Artık siyaset üretmiyor, kendini tekrar ediyor!
'İktidar için papaz
elbisesi giyerim' diyerek ahlak ölçüsü koydu. İktidar için her şey
yapabileceğini kastetti, yaptı da.
Siyasette seviye o
kadar düştü ki vatandaşın mutfağındaki yangın, yolsuzluklar, baskılar
tartışılmıyor.
Biz de bir bal
tutan parmağını yalar zihniyeti var. Evlere şenlik!
Çalıyor ama
çalışıyorlar!
Vatandaşta böyle
düşünüyor. Peki öncekilerin ne suçu vardı?
Müslümanın ahlakı
bu mu?
Sürekli 12 yıl öncesi ile bir kıyaslama var!
Özelleştirme ile
sattığınız fabrikaları yapanlar 10 yıl önce Osmanlı’da fabrika mı vardı? Diye
sormazlar mı? Bundan 10 yıl önce baraj mı vardı? Diye sormazlar mı?
Çözüm Süreci, Açılım
var!
Doğru… Kürt
sorununda önce: Devleti olmayanın dili olmaz, dediler.
Artık gelinen
noktada mızrak çuvala sığmadı. AKP iktidara geldiğinde Çözüm Süreci, Alevi
Açılımı projesi var mıydı? Vardı da 12 yılın sonunda mı aklına geldi, yoksa
konjonktürel, gelinen noktada şartların dayatması mıydı?
Peki Çözüm Süreci,
Açılım Projesi ne getirdi?
‘Kılıçdaroğlu Alevi
olduğunu söyle, bak ben sünni olduğumu söylüyorum’ Siyasete seviyesizlik hakim oldu.
İktidara gelince
3Y'yi kaldıracağız, dediler. Ama neredeyse kurumsallaştı.
Yolsuzluklar ayyuka
çıktı. 17 ve 25 Aralık Yolsuzluk ve Rüşvet Operasyonlarının üzeri örtülmeye
çalışılıyor.
Yasaklar 12 Eylül'e
rahmet okuttu.Yasakları 'özgürlük' olarak sundular.
Yoksulluk tam gaz!
Oy için, kömür, altın, beyaz eşya, ayakkabı v.s. dağıttı.
Eğitimde,sağlıkta,
ulaşımda kazaların, skandalların önü arkası kesilmedi.
Üniversite, KPPS
sınav skandalları örtbas edildi.
Rakamlarla oynamayı
çok sevdiler. Sanki rakamların yerinde sayması gerekiyormuş, hiç ilerleme olmayacakmış
gibi düşündüler.
Biraz da biz rakam verelim.
Vatandaş Ağustos
2014 itibariyle 337 milyar borçlu!
Vatandaşın yüxde
80'ni bankaların ipoteği altında!
Yolsuzluk olsa
milli gelir bu kadar artar mıydı? Dediler.
ANAP Hükümeti
döneminde; Milli gelir 200 milyar dolara yükselmişti ama
yolsuzluktan yüce
divanda yargılanan İsmail Özdağlar vardı.
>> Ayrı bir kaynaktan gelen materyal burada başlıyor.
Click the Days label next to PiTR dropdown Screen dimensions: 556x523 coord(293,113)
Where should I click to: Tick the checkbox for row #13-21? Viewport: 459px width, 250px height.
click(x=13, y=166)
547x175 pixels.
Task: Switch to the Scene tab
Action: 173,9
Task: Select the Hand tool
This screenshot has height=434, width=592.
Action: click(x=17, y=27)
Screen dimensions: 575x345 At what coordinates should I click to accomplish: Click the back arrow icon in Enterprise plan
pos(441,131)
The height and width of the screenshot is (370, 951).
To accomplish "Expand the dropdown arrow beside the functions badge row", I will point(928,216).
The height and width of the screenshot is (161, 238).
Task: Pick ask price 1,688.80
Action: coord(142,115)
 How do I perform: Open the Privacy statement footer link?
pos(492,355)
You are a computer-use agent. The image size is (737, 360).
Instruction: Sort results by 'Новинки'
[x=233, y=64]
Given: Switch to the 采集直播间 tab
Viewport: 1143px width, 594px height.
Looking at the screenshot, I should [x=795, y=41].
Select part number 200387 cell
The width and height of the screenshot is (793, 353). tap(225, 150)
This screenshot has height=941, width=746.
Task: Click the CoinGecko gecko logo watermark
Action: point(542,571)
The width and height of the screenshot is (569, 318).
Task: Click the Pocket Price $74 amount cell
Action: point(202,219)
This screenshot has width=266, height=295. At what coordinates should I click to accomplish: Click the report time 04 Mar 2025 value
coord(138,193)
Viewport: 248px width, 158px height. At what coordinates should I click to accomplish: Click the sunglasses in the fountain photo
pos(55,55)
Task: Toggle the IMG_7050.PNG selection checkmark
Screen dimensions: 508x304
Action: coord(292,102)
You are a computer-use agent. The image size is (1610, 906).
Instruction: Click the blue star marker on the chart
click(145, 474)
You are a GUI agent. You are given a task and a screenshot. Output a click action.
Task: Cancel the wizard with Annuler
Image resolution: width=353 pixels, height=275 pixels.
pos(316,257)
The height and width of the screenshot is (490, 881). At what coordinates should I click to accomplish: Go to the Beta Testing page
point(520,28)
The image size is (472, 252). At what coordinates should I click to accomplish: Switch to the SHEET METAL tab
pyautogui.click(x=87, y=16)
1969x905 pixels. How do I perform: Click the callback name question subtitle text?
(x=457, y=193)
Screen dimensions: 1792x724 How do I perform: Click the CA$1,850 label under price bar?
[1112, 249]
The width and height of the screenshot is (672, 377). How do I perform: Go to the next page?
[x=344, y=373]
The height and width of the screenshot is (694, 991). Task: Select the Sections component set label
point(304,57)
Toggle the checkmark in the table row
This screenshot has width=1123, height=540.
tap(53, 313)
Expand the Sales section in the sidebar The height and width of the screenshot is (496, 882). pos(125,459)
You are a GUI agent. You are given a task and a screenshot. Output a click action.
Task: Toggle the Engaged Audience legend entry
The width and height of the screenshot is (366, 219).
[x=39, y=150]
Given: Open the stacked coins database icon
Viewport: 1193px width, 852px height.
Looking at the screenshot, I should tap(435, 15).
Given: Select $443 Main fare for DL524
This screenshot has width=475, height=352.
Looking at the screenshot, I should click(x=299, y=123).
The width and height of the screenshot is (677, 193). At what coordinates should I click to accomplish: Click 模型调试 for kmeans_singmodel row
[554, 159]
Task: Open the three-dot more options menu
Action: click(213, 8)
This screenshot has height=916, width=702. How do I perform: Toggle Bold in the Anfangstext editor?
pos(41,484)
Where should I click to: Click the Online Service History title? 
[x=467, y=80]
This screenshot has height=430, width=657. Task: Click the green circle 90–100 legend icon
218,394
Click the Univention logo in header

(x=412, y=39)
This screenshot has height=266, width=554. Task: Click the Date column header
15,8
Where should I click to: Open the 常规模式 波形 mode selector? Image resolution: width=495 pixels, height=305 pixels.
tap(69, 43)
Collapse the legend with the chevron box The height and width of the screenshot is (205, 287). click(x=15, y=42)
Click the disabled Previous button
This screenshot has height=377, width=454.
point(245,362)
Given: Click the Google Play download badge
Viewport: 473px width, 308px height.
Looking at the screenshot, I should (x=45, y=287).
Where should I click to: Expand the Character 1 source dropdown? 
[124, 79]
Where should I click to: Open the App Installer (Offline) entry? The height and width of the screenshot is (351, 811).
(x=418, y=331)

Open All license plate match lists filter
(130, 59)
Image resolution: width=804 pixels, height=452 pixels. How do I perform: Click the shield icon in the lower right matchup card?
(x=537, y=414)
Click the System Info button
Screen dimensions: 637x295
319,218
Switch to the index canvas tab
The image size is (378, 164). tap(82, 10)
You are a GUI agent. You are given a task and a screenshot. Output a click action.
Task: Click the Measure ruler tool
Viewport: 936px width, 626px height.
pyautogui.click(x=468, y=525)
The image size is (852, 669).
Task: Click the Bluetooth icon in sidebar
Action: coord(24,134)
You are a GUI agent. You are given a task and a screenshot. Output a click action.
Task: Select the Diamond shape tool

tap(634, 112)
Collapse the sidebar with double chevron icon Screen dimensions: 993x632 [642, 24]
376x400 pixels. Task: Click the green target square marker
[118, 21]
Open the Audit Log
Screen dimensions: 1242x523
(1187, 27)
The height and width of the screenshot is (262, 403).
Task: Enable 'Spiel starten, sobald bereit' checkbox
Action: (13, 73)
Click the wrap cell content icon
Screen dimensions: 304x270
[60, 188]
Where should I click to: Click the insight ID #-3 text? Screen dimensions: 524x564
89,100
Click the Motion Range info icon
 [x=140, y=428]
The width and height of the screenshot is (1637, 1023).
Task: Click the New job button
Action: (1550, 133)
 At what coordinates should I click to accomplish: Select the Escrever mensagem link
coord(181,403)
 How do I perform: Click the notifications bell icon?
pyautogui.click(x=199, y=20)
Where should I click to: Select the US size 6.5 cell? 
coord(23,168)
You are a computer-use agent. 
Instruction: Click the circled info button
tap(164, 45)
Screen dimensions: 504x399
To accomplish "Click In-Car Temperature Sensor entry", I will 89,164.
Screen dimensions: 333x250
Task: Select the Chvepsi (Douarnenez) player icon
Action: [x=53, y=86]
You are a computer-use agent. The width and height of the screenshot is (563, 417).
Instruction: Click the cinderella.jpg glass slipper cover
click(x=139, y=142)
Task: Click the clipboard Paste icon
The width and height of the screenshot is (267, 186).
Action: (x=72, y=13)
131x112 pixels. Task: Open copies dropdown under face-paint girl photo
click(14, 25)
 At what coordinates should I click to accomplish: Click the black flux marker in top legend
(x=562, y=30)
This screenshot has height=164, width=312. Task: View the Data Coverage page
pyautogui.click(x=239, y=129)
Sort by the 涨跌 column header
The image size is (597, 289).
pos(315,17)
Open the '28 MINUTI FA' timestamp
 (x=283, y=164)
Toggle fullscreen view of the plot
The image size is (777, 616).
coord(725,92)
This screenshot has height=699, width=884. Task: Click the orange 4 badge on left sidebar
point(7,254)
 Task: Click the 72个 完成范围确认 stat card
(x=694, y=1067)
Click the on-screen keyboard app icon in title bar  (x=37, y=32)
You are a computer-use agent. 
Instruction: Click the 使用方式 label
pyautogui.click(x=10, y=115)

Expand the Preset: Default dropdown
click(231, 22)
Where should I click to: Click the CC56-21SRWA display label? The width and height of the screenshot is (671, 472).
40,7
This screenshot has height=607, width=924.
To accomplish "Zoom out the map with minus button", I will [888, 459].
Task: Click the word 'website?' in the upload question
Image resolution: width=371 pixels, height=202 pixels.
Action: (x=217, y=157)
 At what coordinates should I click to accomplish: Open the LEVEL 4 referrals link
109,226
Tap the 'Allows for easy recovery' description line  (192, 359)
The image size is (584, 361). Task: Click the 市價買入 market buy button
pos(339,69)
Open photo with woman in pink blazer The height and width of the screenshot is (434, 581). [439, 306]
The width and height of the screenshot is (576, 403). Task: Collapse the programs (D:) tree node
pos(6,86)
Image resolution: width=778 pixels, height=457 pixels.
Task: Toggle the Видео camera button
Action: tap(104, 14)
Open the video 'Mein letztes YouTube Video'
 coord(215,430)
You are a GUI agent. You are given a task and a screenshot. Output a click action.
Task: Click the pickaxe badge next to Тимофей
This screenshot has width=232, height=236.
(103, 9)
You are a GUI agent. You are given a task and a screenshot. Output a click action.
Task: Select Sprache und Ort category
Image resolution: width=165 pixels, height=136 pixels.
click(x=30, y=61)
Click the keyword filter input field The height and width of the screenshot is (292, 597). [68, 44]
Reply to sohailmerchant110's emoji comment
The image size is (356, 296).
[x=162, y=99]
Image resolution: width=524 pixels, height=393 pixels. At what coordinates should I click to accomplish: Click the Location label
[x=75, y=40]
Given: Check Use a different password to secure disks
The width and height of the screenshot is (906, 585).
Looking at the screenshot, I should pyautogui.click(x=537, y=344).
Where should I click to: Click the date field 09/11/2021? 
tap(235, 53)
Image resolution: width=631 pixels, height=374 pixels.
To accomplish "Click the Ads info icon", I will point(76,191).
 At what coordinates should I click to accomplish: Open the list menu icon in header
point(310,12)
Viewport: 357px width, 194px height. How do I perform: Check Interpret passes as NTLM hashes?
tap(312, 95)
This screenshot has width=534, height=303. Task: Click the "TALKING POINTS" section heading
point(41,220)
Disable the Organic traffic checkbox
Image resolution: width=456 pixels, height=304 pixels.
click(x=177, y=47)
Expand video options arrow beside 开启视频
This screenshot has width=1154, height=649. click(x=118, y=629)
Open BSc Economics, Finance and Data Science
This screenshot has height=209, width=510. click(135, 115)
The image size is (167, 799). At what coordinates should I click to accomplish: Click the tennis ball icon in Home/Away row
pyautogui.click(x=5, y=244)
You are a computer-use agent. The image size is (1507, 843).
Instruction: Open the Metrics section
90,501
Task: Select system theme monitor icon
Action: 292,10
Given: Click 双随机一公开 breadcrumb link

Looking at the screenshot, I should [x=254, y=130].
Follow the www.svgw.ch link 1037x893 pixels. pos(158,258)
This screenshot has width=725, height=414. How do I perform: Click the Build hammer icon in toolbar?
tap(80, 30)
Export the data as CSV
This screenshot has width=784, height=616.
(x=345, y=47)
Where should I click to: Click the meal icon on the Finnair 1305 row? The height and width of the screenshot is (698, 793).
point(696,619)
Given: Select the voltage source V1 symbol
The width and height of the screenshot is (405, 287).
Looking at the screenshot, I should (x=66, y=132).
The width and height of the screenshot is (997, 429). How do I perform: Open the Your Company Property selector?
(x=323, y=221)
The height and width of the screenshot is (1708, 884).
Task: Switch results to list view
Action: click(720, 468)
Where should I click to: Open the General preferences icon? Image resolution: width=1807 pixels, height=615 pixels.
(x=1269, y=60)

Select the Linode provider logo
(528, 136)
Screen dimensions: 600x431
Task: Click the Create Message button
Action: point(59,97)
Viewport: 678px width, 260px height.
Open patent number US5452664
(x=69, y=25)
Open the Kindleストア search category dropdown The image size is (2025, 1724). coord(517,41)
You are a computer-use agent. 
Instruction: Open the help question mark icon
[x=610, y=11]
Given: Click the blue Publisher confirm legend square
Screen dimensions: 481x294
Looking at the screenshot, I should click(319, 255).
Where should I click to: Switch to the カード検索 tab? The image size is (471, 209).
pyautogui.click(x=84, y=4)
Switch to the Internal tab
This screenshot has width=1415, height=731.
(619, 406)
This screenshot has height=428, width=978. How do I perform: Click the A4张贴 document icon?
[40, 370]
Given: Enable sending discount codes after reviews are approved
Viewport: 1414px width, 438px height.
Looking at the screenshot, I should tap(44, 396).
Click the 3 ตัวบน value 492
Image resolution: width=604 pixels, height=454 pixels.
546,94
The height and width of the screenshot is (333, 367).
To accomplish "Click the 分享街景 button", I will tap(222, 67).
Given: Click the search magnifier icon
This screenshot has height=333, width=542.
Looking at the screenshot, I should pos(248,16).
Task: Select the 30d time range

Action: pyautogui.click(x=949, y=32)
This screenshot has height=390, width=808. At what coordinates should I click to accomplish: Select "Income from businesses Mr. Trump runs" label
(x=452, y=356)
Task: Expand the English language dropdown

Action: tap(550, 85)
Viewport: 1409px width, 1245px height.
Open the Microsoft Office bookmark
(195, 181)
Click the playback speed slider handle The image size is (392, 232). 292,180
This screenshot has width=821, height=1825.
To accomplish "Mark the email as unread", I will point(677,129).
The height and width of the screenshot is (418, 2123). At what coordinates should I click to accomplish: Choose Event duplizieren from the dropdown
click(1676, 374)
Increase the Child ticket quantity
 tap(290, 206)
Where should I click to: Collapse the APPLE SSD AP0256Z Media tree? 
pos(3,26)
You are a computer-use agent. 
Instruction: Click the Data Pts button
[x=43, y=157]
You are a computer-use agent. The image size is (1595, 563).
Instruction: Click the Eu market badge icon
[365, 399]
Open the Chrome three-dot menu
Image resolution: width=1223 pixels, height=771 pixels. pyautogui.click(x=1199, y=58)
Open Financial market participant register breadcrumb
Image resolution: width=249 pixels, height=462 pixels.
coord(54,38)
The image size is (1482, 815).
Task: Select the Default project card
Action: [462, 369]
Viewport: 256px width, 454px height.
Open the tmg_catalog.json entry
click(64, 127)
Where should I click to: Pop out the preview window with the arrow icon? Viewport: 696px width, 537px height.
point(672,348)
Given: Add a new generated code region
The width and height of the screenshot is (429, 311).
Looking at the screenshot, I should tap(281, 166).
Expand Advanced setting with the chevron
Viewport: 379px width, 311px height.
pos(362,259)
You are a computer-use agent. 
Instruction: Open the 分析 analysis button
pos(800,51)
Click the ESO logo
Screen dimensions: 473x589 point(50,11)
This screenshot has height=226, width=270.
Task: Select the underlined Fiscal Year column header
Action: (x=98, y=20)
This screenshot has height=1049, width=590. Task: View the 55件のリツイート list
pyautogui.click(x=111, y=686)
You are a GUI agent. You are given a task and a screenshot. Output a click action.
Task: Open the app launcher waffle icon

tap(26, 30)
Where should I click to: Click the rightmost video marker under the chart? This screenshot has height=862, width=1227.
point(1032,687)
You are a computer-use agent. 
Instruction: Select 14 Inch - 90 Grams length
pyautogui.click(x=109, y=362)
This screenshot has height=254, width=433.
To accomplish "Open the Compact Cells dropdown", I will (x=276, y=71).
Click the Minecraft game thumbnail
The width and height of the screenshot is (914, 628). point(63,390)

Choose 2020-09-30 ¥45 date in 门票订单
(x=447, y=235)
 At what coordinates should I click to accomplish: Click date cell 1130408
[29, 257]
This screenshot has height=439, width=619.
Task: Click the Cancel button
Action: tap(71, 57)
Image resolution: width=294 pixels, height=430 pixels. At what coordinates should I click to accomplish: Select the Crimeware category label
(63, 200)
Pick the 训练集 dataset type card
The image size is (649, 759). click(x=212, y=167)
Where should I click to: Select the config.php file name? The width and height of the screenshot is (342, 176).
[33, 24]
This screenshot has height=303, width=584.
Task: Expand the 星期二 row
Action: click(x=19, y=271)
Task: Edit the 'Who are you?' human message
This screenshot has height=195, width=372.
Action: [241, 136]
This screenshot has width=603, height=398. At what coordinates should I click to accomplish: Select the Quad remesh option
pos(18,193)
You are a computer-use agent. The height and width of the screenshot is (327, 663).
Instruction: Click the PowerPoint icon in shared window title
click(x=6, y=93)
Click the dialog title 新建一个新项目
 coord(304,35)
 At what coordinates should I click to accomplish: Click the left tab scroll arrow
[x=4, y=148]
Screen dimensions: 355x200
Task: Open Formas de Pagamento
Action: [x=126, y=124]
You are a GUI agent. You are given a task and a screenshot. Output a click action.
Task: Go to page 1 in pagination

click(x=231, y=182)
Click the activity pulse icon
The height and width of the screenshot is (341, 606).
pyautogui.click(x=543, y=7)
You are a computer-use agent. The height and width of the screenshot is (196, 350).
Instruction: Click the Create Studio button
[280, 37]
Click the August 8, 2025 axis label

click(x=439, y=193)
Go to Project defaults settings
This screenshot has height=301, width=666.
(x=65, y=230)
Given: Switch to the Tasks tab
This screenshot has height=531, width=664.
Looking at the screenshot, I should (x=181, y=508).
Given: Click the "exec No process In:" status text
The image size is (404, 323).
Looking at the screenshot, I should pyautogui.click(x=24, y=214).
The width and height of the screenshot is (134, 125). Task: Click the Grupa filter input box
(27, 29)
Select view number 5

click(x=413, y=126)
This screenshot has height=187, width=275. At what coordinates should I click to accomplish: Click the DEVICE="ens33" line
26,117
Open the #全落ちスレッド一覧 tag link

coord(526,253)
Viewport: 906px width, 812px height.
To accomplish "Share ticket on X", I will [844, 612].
Yolsuzluk yatırımlardan kaynaklanıyor. Ne kadar büyük
yatırım o kadar büyük yolsuzluk demek.
Cemaat
Kıblesi aynı
olanlarla birlikteyiz, dediler. Birlikte baskı, şantaj, montaj, dublaj
yaptılar. Sonra okun ucu kendilerine
yönelince ‘paralel devlet’ dediler. Bu
sefer kendileri şantaj,montaj, dublaj dediler. Yalnız bir fark vardı. Tapelerin
hiç birinin sahte olduğu uluslar arası uzman kuruluşlardan teyit edilmedi.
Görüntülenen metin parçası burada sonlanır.